◆ 課題の目的 ◆
自然エネルギー大学リーグの発足を伝える記事を、最後の文の後から書き継いでください。

◆ 本文 ◆
# # #

ホットレポート②大学が動けば社会が変わる ~大学の脱炭素化を目指す「自然エネルギー大学リーグ」が発足
2021年07月15日グローバルネット2021年7月号
グローバルネット編集部
大学のキャンパスで消費するエネルギー相当の電力を100%自然エネルギーにより発電することを目指す大学のネットワーク「自然エネルギー大学リーグ」(以下、大学リーグ)が6月7日、発足した。
参加大学は、大学(あるいはキャンパス)の使用電力量を、2030~2040年をめどに、自然エネルギー電力を生産もしくは調達する目標を決定・公表し、具体的な計画を策定して実行していくことが求められる。大学だけでなく、大学の教職員や学生、知見を有し取り組みを支援する専門家も個人として参加でき、現在、大学は9校(※)、個人はすでに100人以上が参加している。
※ 千葉商科大学、国際基督教大学、和洋女子大学、聖心女子大学、東京外国語大学、長野県立大学、上智大学、広島大学、東京医科歯科大学の9校
設立を呼び掛けたのは、キャンパスの消費電力100%の発電を実現するなど大学の再エネ化に積極的に取り組んできた千葉商科大学の原科幸彦学長。教育の場である大学がなぜエネルギー問題に取り組むのか、大学が連合体として脱炭素に取り組むことにはどんな意味があり、今後どのような展開を目指しているのか、原科学長に伺った。

# # #

◆ データセット ◆

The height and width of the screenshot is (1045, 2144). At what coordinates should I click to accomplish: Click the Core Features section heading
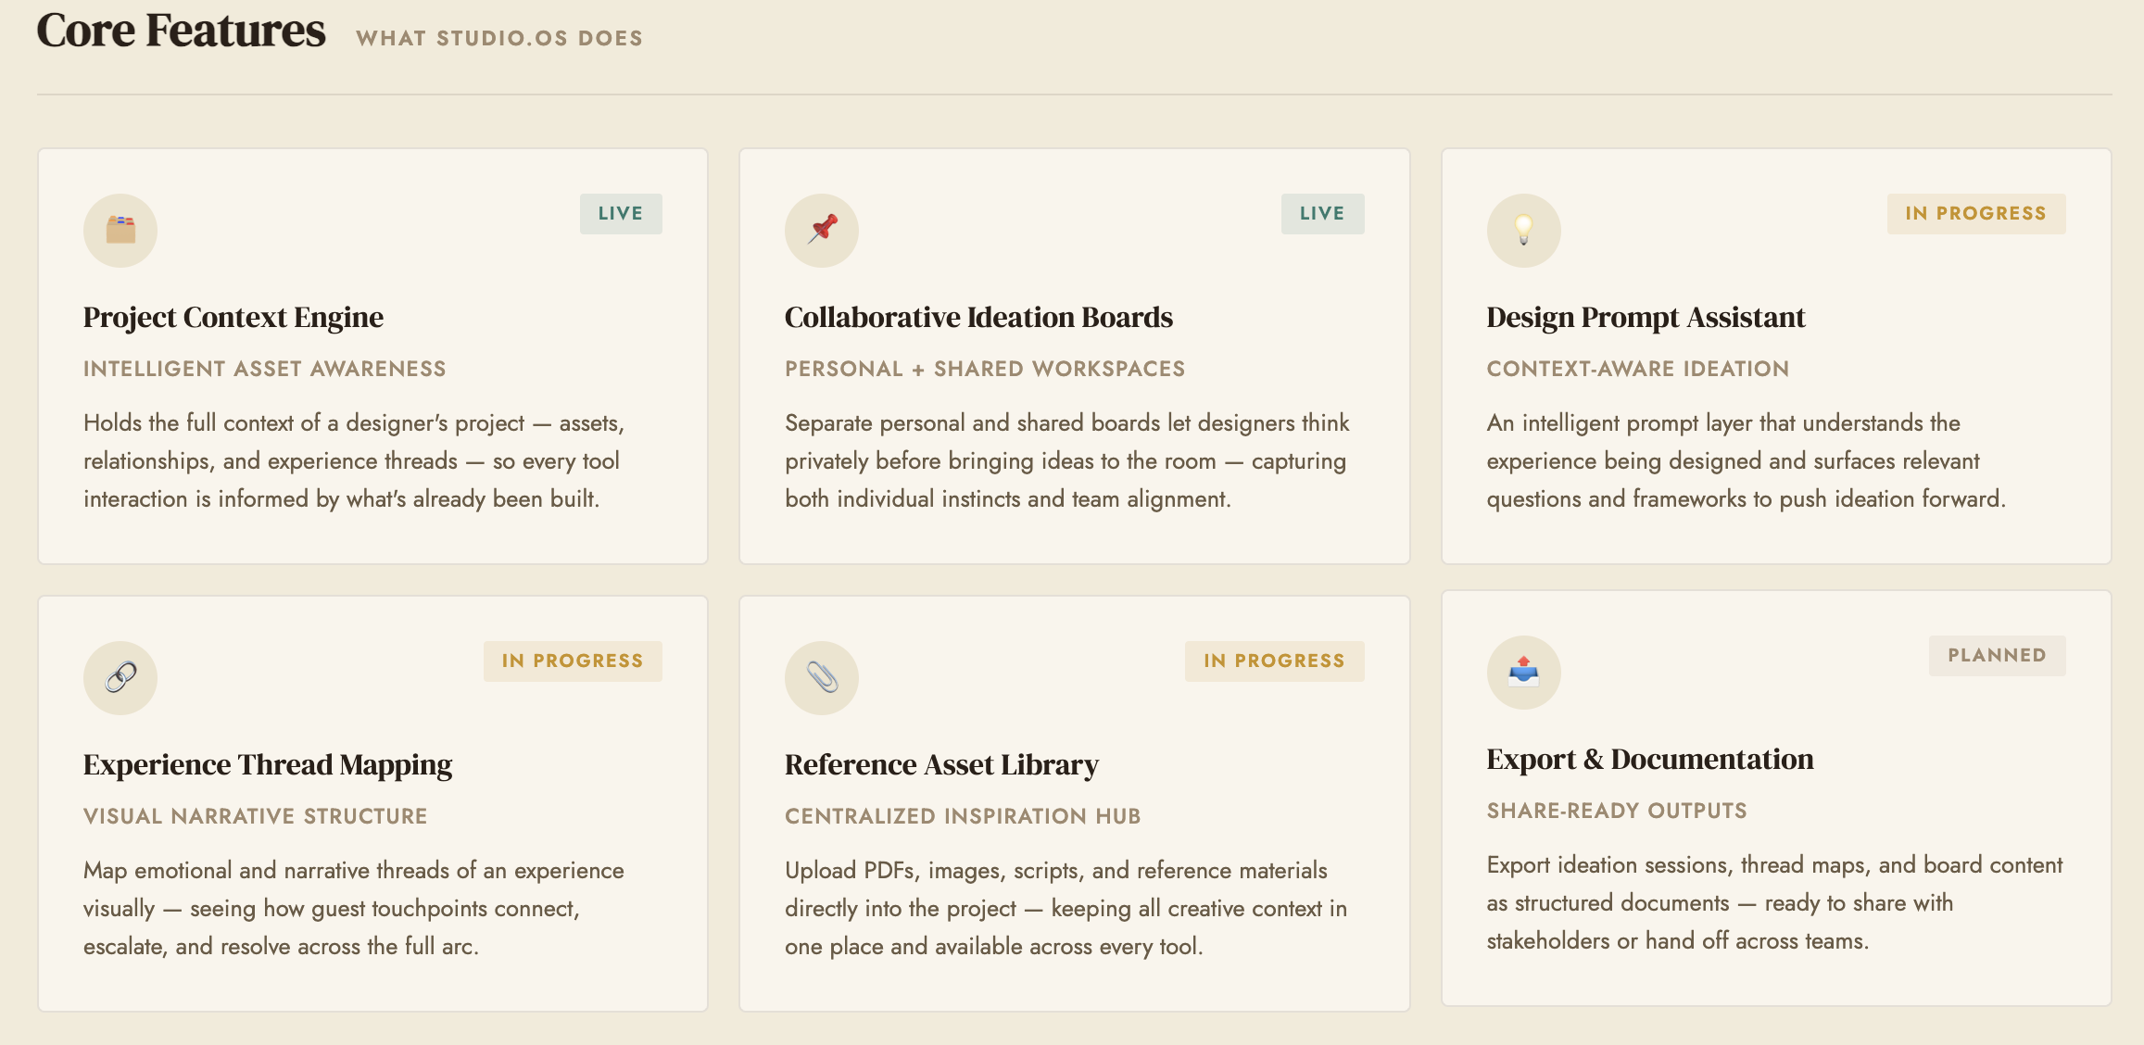coord(181,31)

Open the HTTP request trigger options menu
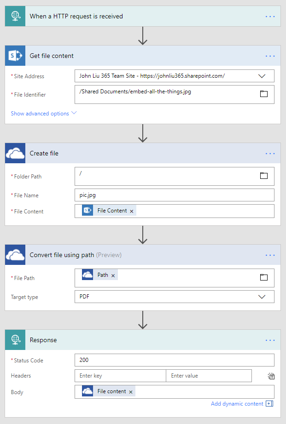(270, 17)
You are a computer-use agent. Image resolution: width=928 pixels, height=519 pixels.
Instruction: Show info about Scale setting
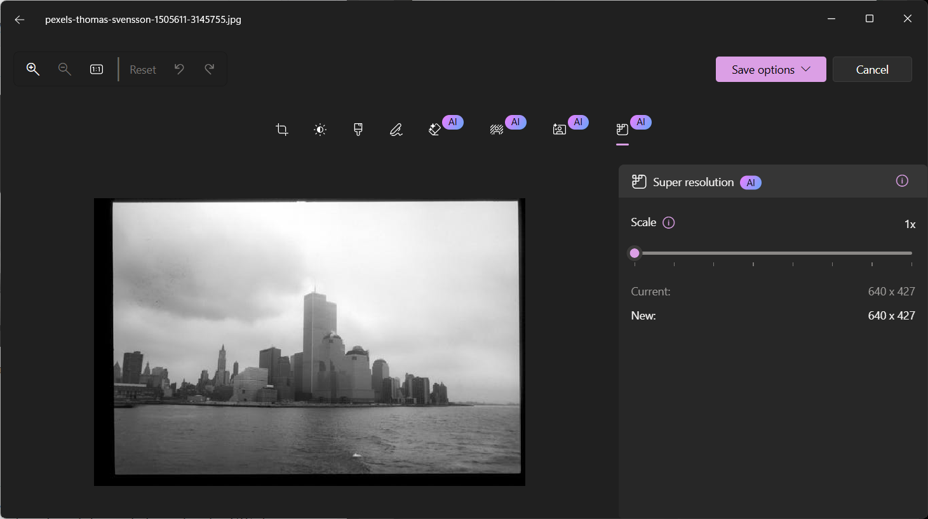669,222
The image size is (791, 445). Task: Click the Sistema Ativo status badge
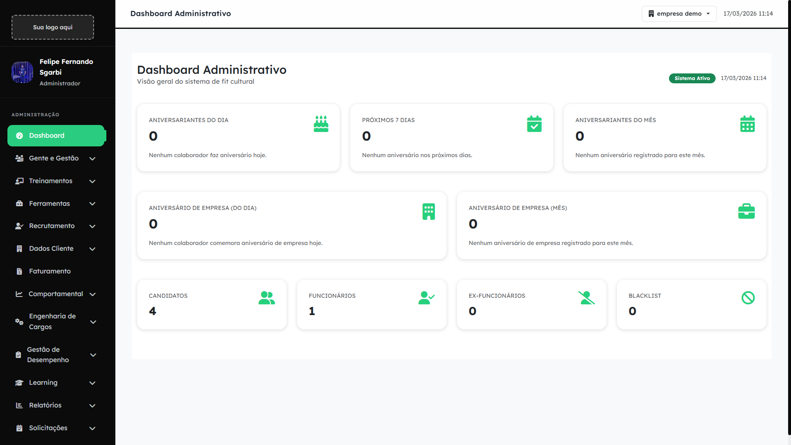coord(692,78)
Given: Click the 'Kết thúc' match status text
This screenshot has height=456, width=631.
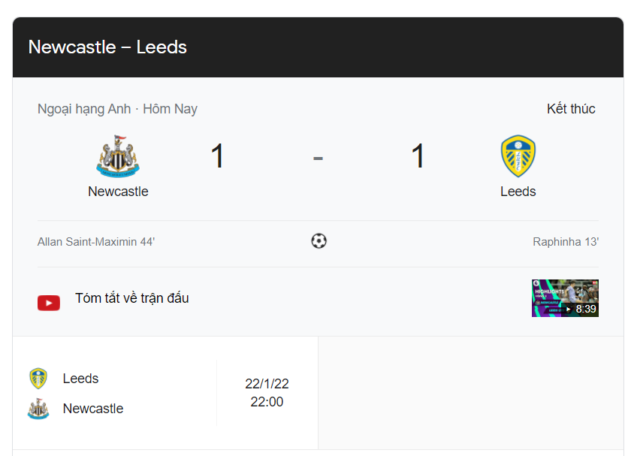Looking at the screenshot, I should pos(571,109).
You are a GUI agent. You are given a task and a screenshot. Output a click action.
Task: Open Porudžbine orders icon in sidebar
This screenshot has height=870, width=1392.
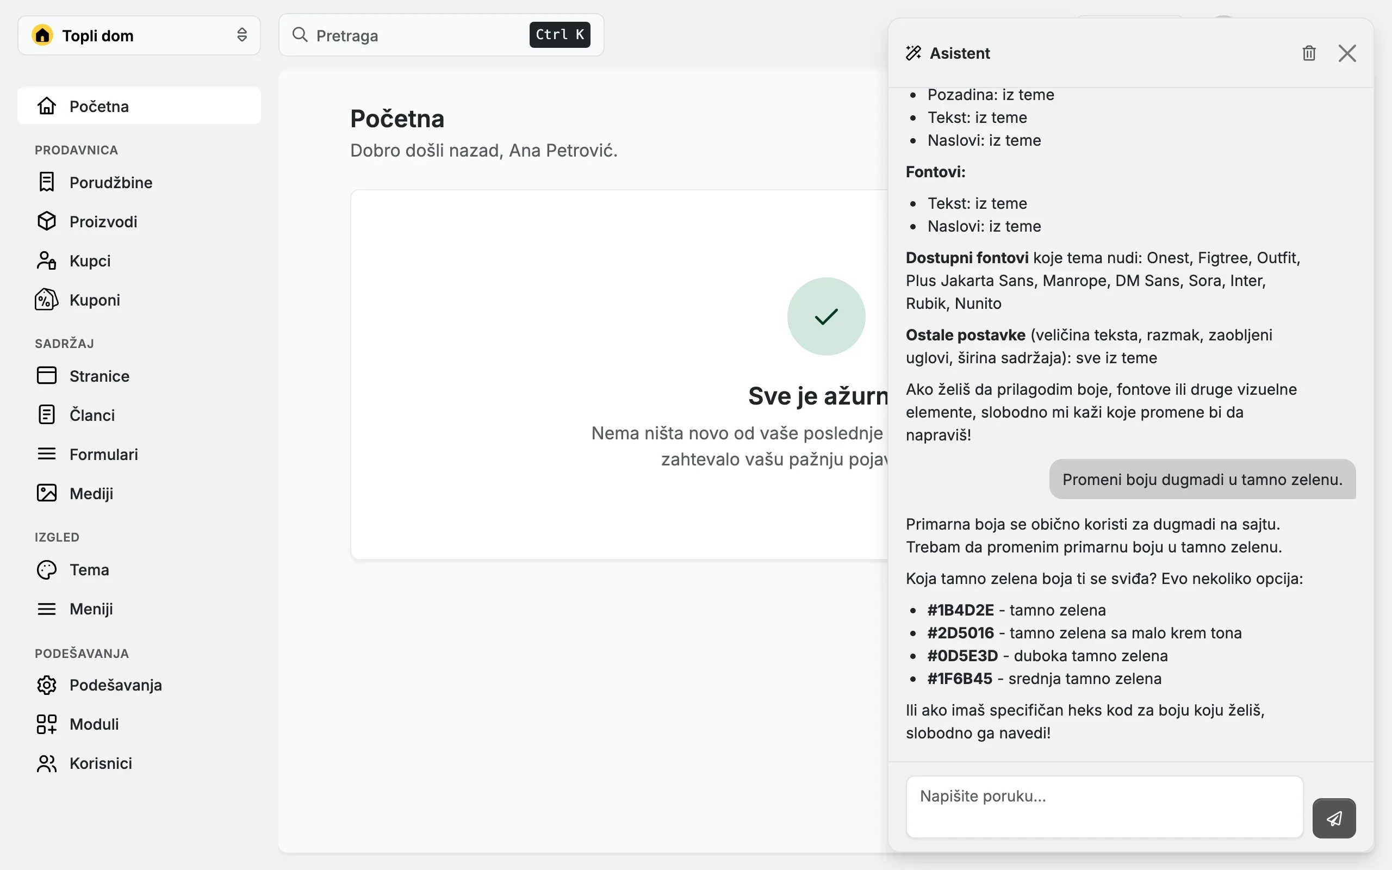47,182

# # #

◆ 最終結果 ◆
社会の変化を大学がけん引
編集部:千葉商科大学は2013年に大学所有の敷地にメガソーラー発電所(発電容量約2.88MW)を建設し、翌年から稼働、2019年1月には発電量がキャンパスの消費電力量を上回り、電力について「自然エネルギー100%大学」をすでに達成していますが、この取り組みを他大学にも広げる意味は何でしょうか。
原科学長:日本は自然エネルギー資源に恵まれており、脱炭素化に向けて再エネ100%を目指していくことは可能です。私は大学を「再エネの拠点」にしたいと考え、個別にこの構想を他の大学の学長に説明すると、多くの学長は好意的でした。しかし一方で、大学における脱炭素化のノウハウが十分に蓄積・普及されていないため、意欲ある大学であってもさまざまな壁にぶつかっている。また、すべての大学に脱炭素化に詳しい研究者がいるわけではない。そこで、連合体となって取り組めば、先行する大学のノウハウを共有することができ、自然エネルギーに通じた研究者も相互にバックアップできるのです。
編集部:大学として取り組むことにはどんな意義があるのでしょうか。
原科学長:少なくとも二つの意義があります。まず、大学自らが行動することで、大学以外の企業や自治体、公的組織、NGOなど、他の主体に影響を及ぼすことができます。社会を構成する各主体が、持続可能な脱炭素社会に向けて再エネ100%を目指し行動することで社会が変わりますが、それを大学がけん引するのです。
もう一つは、高等教育機関の使命として、再エネ100%社会に変えていく人材を育成することができます。大学の授業だけでは座学に終始することが多いですが、大学が組織として模範を示し実践することで、生きた学問となるのです。
実際、本学では学生団体SONE(Student Orga-nization for Natural Energy:自然エネルギー達成学生機構)が結成され、学生がさまざまな省エネ推進活動を積極的に進め、彼らの活動が学内の省エネ意識を高めてくれています。さらに、卒業生はエネルギー関連企業に多く就職しており、大学で学んだことをさらに社会で生かすことが期待されます。
エネルギーを「つくる責任 つかう責任」
編集部:大学がエネルギーを「自らの責任」でつくり、社会に供給することの価値も示していらっしゃいますね。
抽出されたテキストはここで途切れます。